DOCUMENT.
↓

I'm in a village square in the middle of Cambodia; a teenager is showing off his football skills among a group of toddlers who are chasing him around and trying to tackle him. He's quite good, with a repertoire that includes step-overs, keepie-uppies and fake shots.

The only thing unusual about the scene is that the teenager is a Buddhist monk in full saffron robes and flip flops. His head is completely shaved. Many young people become monks or nuns for a few years in Cambodia.

It's a way of gaining an education and going on to university. Of course they have to swear to obey the Buddhist 'precepts', such as no sex and no eating after lunch, but all in all it doesn't seem too bad a deal, considering that it's not for life. I'm in an out-of-the-way part of Cambodia, halfway up the Mekong river on the way to the riverside town of Kratie. I got here by what has to be the best possible method, a shallow-draft river cruiser, or Pandaw.

The good thing about going by river is that you can get to places that might take hours of uncomfortable road travel to access and so you see more of the people and real workings of a country.

Gentle breezes, the world going past, tantalising sounds from the shore and daily excursions from the boat make this a relaxing as well as an active trip. Not having to unpack every day is another bonus.

From the village square, we go out in small motor launches to try to catch a glimpse of the rare, freshwater Irrawaddy dolphins, up in the shallow water past Kratie. After half an hour or so of eye-straining, we spot a couple of them. There is much excitement and the motor launches all lunge forward in pursuit – only to scare the creatures off.

Some of our group train their long-lens cameras, hoping to get a National Geographic-style picture. It's impossible of course, because the moment you spot one, it disappears, then pops up somewhere else completely unexpected.

The shot might be somewhat disappointing in any case. These freshwater dolphins are not as good-looking as the more well-known bottle-nosed ones. They are darker, jump about less nimbly, and look uncannily like a large sock filled with sand. They are very rare, however, and that’s why tourists want to see them.

Other excursions from the mothership included rides on cycle rickshaws through the Cambodian capital Phnom Penh, and across rice fields in ox-carts, walking in villages and through markets, visits to family houses, to palaces and temples, visits by small boat to floating and stilt villages, and a peaceful sampan journey through the inland waterways of the delta.

There were a couple of day trips that weren't so lovely, but were nevertheless essential, in my opinion, to understanding Cambodia.

In the landmine museum outside Siem Reap, there's a kid's painting on the wall. It shows, at first glance, a lovely scene – rice fields, palm trees, blue skies, and a lake. But down by the lake’s shore are mangled bodies of children, blood pouring, limbs lying nearby and families around them, all crying.

Landmines are still a problem in remoter parts of Cambodia even now. The museum was set up by an uncle-and-nephew team who fought on different sides during the Cambodian civil war in the 1970s.

↑

SET TASKS.
**a)** According to the travel account, what is the advantage of traveling through a country by river?
**b)** List the features of the lovely scene that the kid's painting in the landmine museum shows at first glance, as given in the travel account.
**c)** Answer these questions from the travel account:
(i) Toward which riverside town is the trip heading, halfway up the Mekong?
(ii) About how long does the group search before spotting the dolphins?
(iii) Who set up the landmine museum outside Siem Reap?

(Data entries)
↓

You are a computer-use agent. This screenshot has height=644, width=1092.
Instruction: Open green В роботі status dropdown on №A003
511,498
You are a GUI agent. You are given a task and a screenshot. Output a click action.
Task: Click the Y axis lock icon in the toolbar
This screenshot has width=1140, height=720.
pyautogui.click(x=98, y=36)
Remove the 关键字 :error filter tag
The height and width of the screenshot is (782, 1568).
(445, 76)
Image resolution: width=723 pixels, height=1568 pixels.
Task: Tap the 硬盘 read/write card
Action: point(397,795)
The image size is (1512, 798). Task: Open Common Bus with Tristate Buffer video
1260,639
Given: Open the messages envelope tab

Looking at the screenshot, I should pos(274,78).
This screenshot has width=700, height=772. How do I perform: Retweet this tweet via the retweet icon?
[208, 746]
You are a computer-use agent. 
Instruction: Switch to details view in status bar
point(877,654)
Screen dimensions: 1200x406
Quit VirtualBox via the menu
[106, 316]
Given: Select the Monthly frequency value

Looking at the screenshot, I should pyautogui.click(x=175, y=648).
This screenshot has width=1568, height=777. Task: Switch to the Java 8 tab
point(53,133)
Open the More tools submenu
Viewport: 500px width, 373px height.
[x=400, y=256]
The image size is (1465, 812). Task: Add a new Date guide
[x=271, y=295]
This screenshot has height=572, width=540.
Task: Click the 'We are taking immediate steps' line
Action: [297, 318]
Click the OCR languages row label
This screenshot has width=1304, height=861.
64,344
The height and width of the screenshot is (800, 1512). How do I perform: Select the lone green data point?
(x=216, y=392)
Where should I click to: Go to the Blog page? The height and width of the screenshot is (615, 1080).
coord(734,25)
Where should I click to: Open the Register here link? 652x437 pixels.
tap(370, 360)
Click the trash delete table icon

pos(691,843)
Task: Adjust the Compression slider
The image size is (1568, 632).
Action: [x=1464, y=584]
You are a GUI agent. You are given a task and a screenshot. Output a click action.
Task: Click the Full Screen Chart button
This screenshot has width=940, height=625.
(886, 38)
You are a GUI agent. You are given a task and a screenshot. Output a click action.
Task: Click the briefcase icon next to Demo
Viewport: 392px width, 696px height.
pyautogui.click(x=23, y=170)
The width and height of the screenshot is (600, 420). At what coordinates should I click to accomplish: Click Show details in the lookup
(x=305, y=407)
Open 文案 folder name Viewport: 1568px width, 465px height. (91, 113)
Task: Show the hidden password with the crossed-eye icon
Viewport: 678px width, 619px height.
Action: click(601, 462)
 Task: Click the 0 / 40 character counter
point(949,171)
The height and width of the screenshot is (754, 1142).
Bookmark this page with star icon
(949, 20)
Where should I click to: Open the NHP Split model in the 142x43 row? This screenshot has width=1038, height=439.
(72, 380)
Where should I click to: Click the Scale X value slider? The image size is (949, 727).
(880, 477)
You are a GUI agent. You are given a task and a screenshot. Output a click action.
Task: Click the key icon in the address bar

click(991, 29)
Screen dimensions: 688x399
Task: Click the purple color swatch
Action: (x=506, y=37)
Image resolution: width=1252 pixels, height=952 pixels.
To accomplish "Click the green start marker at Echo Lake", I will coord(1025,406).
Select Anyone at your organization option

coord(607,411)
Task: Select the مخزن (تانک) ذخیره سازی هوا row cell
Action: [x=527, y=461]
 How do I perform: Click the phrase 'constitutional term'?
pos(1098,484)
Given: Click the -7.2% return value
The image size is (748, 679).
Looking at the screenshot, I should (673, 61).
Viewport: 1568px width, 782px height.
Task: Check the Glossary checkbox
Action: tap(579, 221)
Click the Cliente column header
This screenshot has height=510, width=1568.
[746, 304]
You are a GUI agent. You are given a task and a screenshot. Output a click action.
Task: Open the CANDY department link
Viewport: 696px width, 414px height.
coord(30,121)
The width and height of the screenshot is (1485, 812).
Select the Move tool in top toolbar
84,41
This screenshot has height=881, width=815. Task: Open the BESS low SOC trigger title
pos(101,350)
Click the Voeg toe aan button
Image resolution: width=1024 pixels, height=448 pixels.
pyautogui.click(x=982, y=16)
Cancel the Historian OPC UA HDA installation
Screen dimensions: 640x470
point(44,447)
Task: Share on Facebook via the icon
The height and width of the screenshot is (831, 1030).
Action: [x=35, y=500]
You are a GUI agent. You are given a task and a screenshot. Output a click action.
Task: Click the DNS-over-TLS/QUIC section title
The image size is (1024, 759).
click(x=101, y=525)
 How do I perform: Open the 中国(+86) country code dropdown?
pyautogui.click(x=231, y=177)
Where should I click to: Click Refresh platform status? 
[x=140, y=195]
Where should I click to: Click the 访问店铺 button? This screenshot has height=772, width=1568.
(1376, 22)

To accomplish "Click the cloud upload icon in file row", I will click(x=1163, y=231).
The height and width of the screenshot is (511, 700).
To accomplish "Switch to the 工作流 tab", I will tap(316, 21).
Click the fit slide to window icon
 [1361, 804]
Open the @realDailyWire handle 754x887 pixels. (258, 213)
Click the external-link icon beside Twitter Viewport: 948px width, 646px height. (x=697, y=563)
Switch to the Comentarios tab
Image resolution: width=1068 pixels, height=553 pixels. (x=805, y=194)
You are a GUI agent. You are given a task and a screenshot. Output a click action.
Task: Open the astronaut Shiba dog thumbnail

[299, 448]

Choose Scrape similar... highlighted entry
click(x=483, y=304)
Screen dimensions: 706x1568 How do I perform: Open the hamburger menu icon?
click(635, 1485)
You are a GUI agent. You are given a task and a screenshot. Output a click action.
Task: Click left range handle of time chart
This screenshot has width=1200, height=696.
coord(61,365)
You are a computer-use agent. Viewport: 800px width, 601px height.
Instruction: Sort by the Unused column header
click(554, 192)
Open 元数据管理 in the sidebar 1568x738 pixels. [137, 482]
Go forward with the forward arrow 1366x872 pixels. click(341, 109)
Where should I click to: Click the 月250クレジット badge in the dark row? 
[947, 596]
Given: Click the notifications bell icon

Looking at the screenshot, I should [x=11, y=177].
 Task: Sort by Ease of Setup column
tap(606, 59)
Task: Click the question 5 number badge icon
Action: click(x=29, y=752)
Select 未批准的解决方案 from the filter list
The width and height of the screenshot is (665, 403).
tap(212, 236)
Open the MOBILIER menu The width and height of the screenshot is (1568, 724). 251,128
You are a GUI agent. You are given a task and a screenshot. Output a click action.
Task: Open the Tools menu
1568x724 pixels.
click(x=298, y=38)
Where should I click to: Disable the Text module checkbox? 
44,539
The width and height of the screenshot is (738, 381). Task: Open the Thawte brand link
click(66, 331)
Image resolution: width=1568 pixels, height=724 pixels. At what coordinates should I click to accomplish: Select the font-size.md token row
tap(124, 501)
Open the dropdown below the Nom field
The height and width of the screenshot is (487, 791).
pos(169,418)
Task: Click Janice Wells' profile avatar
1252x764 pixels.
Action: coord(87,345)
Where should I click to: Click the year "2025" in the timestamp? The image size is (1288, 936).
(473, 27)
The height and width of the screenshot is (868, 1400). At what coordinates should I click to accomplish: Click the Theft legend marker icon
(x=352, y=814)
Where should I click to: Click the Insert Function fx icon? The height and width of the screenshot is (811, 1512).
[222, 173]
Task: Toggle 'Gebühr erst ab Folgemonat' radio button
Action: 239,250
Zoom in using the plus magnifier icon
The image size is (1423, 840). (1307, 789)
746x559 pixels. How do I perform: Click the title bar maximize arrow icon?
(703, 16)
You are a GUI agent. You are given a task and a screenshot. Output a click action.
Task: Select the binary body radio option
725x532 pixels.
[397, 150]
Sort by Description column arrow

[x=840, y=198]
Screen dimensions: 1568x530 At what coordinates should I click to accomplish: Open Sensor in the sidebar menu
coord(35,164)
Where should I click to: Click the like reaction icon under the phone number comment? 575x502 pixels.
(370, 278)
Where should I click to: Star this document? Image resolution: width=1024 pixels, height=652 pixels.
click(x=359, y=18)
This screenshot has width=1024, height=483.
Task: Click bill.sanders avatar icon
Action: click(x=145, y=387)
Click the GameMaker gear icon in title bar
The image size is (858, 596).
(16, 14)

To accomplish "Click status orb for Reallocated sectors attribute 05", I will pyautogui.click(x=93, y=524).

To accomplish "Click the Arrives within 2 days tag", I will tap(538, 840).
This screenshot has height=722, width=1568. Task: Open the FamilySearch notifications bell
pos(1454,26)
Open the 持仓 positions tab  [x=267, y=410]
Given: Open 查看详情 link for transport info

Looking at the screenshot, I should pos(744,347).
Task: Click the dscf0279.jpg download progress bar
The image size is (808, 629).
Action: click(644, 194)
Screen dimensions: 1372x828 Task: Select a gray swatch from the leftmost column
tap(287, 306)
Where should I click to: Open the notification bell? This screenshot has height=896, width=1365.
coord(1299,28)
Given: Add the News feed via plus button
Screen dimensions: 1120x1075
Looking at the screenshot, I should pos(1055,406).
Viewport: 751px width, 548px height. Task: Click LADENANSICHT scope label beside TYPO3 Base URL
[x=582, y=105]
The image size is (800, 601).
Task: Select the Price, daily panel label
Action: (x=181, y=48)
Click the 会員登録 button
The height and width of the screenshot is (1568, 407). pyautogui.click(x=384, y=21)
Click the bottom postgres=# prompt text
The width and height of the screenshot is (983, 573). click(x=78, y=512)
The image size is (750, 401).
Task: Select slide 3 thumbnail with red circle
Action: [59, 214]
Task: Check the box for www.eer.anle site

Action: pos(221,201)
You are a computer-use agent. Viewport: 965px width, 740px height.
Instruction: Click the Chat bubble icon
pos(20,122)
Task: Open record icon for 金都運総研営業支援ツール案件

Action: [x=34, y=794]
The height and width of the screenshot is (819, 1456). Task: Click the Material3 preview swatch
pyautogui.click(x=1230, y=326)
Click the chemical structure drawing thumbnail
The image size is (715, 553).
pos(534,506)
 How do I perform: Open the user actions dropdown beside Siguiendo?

↑

PROBLEM SOLUTIONS.
**a)** Going by river lets you reach places that might otherwise take hours of uncomfortable road travel. As a result, you see more of the people and the real workings of the country.

**b)**
- Rice fields
- Palm trees
- Blue skies
- A lake

**c)**
(i) Kratie
(ii) Half an hour or so
(iii) An uncle-and-nephew team who fought on different sides during the Cambodian civil war in the 1970s